Il parle peu, mais se fait bien comprendre. Plesius est débarqué dans la capitale durant l'été, après avoir longtemps hésité entre Montréal et Québec, les Carabins et le Rouge et Or, les aspirants et les champions. Le natif de la ville de Laval venait de passer une saison à Waco, au Texas, où il servait de suppléant chez les Bears de l'Université Baylor (NCAA I). Une expérience qu'il n'a pas appréciée, le joueur tant convoité ici ne voyant même pas d'action pour un seul jeu là-bas.

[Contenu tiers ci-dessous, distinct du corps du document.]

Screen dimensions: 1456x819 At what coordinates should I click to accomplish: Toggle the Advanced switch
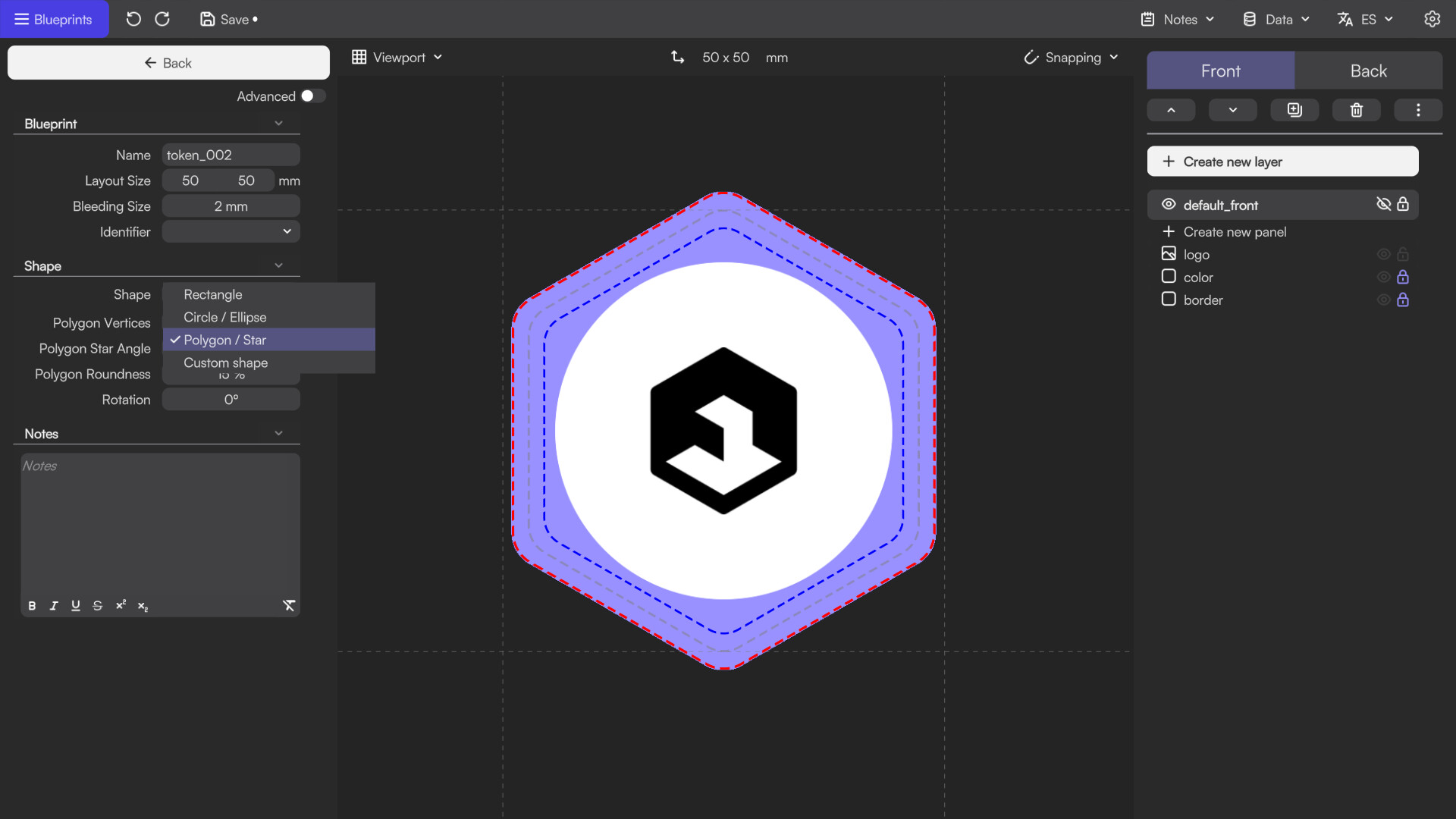312,96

«Je ne voulais pas retourner. Ici, je m'amuse. Je n'y pense même pas», assure-t-il, à propos du plus haut calibre de football universitaire au monde. «Les fans d'ici sont les meilleurs fans au Canada. Même après la défaite à Montréal [le 4 octobre], ils ont continué de nous supporter. Je voudrais les remercier», affirme celui pour qui la pire chose survenue samedi fut de perdre 10 $ dans un pari sur l'issue du match du Bol d'or collégial AAA, son alma mater de Lennoxville s'inclinant 14-9.
Préparation soignée
En finale québécoise, Plesius a mené le R et O au chapitre des plaqués avec trois en solo, dont un pour des pertes, et quatre assistés. Montréal n'a inscrit que sept points, dont aucun en deuxième demie. L'attaque terrestre la plus prolifique au Québec a de plus mérité sa pire récolte nette de la saison, 128 verges, dont 111 par son porteur vedette, Rotrand Sené. «C'est pour ça qu'on a la meilleure défensive au Canada», vante Plesius. «Dans une partie éliminatoire, entre les deux meilleures équipes du Québec, les gros joueurs sortent les gros jeux.»

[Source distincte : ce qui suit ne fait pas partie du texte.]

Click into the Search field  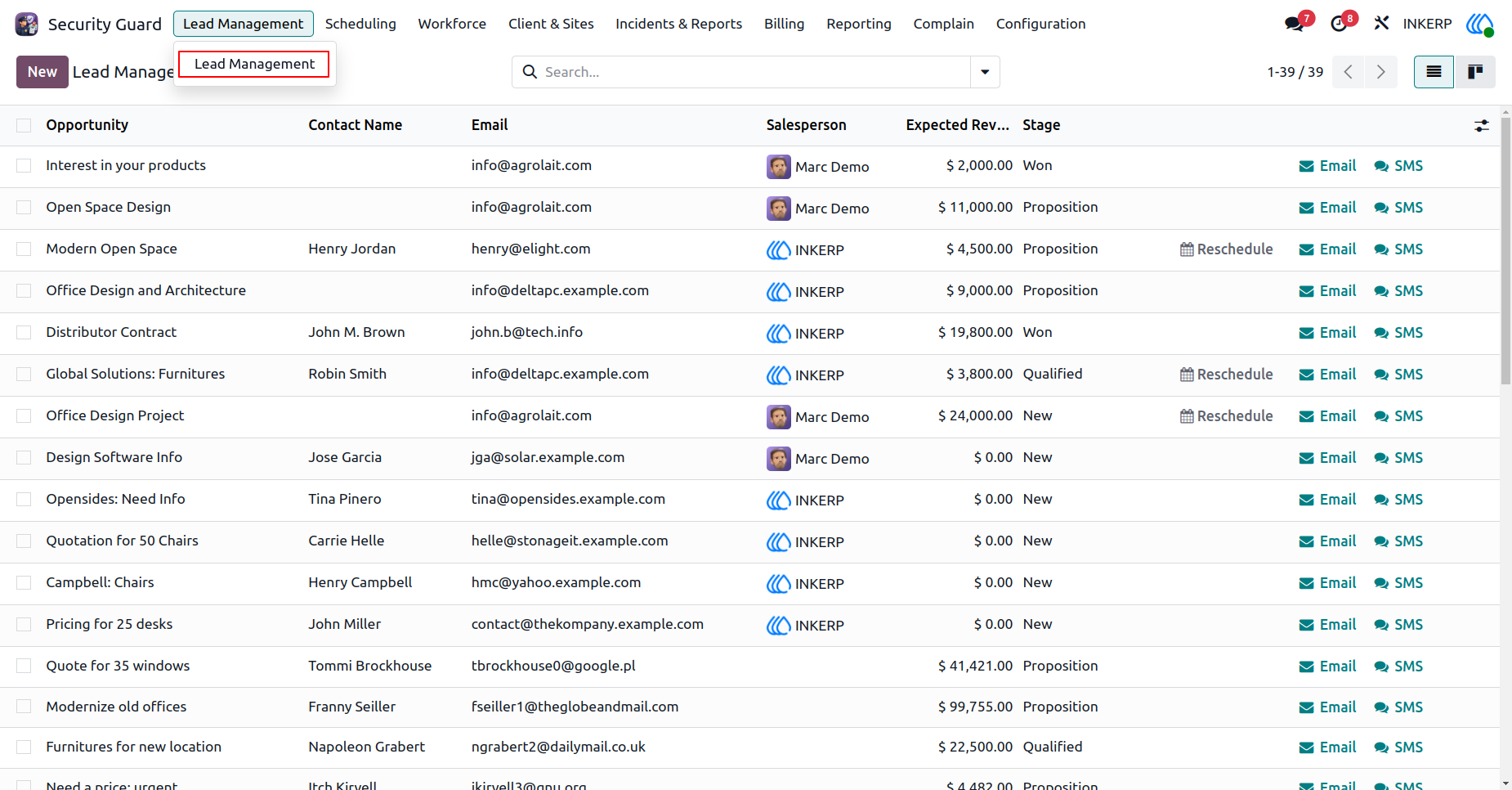(x=752, y=72)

Les Montréalais ont entre autres loupé deux bottés de placement cruciaux au tournant de la demie, alors qu'ils tiraient de l'arrière 20-7. «Nos coachs ont fait toute la préparation nécessaire et ils ont remis la game entre nos mains», a résumé Plesius.
Un point repris en d'autres termes par son coéquipier en défensive, le demi Maxime Bérubé. «Marc Fortier [le coordonnateur défensif] nous avait tellement bien préparés, chaque fois qu'on embarquait sur le terrain, c'est comme si on savait quel jeu ils allaient faire. Ce n'est pas pour rien qu'il [Fortier] a des poches en dessous des yeux.»